日本の移動通信は概ね上の表のように、1985年の自動車電話の開始から進化を積み重ねてきました。今現在の主流は第4世代です。この進化はあくまで「通信方式」の進化、つまり、
「限られた資源である電波をどう効率的に、便利に使えるようにするか」
という内容です。現代社会は何をするにも通信が必要。この通信を、より多くの容量、より速く行うことを求めて、進化が繰り返されてきました。
そして、この2020年から商用サービスが始まった5Gはこれまでの通信よりもさらに
超高速、大容量、低遅延
の通信ができるのが特徴となっています。特に、低遅延、という部分は今後、様々なサービスを遠隔で行うにあたり非常に重要な要素です。

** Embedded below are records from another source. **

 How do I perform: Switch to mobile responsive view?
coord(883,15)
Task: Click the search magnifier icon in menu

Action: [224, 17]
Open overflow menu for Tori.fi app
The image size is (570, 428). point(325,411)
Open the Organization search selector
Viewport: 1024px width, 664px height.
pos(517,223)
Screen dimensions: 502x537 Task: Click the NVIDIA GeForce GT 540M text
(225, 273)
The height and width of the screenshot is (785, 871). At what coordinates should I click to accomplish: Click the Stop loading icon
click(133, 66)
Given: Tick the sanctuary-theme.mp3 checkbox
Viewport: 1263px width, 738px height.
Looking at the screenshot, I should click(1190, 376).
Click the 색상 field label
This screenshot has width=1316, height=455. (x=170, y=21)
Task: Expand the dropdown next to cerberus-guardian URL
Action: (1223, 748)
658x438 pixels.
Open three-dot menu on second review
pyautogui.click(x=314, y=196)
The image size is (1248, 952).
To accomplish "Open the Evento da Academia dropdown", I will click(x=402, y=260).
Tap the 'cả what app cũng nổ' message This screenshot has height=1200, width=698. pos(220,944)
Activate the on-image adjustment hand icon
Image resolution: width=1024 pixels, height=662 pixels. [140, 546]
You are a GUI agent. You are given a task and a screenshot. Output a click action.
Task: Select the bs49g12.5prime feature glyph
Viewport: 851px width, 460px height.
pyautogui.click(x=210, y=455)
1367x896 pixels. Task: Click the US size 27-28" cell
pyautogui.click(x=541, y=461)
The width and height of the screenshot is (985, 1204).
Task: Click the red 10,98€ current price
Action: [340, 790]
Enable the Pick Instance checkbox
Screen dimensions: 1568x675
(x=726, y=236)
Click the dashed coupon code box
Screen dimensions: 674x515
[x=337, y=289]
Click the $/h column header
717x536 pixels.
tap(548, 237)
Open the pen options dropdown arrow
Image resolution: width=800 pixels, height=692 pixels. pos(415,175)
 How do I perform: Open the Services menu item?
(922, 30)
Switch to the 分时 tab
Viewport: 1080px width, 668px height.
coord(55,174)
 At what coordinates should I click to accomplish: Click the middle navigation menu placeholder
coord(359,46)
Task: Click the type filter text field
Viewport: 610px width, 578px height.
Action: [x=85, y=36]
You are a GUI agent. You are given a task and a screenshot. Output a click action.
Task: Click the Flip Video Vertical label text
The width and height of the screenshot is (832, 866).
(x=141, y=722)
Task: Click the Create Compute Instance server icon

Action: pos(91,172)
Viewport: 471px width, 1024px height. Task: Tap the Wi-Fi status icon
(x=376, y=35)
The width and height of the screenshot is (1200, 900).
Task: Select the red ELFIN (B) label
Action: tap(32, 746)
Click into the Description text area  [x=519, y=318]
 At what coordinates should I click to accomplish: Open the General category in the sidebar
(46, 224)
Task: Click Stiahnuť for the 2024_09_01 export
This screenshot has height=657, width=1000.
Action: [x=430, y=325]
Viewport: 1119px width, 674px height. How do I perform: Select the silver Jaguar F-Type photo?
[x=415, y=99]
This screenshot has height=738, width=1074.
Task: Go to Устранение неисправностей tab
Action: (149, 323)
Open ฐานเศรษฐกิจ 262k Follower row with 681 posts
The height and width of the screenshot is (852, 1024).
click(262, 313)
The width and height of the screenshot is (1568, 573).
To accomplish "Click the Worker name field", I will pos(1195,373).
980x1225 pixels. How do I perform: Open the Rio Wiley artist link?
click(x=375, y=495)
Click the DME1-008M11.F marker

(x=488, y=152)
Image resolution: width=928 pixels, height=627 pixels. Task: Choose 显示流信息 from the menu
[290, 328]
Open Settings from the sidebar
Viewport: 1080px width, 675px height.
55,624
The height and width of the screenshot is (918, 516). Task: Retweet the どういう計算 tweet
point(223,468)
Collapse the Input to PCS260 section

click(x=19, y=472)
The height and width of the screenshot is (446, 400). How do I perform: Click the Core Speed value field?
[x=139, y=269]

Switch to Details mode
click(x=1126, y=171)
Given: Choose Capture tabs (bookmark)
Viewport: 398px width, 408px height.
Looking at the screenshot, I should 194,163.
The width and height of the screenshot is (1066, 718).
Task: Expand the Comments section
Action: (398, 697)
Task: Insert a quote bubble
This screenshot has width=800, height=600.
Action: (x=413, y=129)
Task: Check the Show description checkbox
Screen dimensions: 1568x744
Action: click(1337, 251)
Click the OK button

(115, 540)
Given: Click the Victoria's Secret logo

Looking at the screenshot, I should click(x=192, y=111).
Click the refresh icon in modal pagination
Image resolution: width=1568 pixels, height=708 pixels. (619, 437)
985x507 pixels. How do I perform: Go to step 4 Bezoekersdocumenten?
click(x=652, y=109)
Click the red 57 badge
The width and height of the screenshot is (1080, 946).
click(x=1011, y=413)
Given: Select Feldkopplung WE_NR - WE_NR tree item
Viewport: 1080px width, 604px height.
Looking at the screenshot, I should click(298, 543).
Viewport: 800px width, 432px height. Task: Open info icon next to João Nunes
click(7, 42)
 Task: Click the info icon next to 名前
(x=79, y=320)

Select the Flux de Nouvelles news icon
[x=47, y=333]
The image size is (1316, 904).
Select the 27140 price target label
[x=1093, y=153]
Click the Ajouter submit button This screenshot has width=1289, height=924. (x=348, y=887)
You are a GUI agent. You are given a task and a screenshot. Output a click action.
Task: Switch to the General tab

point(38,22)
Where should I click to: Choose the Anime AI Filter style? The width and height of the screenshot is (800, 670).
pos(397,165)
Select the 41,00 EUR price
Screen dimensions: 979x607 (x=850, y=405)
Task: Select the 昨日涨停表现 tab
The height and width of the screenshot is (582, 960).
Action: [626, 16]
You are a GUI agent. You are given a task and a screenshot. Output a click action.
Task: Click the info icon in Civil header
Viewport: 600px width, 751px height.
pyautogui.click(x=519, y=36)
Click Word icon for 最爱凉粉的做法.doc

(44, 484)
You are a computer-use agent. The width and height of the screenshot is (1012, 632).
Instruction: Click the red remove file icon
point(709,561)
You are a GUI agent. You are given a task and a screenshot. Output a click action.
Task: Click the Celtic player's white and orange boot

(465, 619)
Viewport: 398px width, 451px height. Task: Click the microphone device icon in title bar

例えば我らがトヨタ自動車も多くの取り組みを続けているであろう自動運転技術は、要求される安全基準を満たすためには、リアルタイムに状況を判断し、相互に情報を交換し続けるだけの超高速な通信が必要不可欠です。
また、遠隔地に対する医療に超高速通信を取り入れ、画像診断や遠隔での内視鏡手術を行うなどの取り組みも、研究がすでに始まっています。
通信が高速になることでわたしたちの生活に影響する分野は多岐にわたるんですね。
スポーツ×5Gの現在
さて、5Gで変わる領域は生活だけではありません。スポーツの世界にも、この特性を活かしたサービスを提供すべく、様々な試みが行われています。
例えば、バスケットボールにおいてはソフトバンクがこのような試みをしていました。
サッカーにおいては、我らがグランパスもトヨタスタジアムにおいて、auの「au 5G」と提携して、5G観戦体験シートを発売しました。これについてはグラぽライターとしてもお馴染みのゆってぃ(https://twitter.com/yusan_1tb1 )さんのnoteに体験記が詳しく書かれていますので、こちらをお読みいただくと現状が大まかに掴めるのではないかと思います。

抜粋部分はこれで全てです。